*Prompt*.
Write down exactly the lines from the one with "Given: Open the first 想有好运气 username link" to the end of the data, first and last included, and no others.

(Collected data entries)
#####

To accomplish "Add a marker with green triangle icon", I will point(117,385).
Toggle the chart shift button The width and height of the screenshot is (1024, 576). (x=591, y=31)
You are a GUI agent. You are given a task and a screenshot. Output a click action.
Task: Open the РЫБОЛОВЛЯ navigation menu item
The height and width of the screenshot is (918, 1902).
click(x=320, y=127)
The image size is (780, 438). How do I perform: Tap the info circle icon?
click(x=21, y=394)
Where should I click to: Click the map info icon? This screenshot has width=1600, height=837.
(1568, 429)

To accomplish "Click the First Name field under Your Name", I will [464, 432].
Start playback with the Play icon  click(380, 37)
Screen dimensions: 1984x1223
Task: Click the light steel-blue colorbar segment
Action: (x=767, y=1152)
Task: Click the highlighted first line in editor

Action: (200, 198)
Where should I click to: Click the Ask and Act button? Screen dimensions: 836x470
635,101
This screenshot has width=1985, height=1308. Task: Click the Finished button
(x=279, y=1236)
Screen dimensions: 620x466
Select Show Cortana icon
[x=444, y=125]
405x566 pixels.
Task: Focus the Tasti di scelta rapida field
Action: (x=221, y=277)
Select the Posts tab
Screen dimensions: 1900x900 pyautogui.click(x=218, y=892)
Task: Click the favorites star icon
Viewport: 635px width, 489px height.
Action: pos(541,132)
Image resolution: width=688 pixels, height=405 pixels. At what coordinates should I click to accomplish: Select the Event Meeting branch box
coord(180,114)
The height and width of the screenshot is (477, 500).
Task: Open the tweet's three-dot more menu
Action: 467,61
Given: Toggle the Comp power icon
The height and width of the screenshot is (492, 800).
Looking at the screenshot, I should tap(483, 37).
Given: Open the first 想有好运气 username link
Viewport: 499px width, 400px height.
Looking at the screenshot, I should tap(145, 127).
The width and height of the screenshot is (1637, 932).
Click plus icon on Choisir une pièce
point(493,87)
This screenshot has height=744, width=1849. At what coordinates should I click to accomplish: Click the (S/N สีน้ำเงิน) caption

#####

*Expected answer*.
Given: Open the first 想有好运气 username link
Viewport: 499px width, 400px height.
Looking at the screenshot, I should tap(145, 127).
The width and height of the screenshot is (1637, 932).
Click plus icon on Choisir une pièce
point(493,87)
This screenshot has height=744, width=1849. At what coordinates should I click to accomplish: Click the (S/N สีน้ำเงิน) caption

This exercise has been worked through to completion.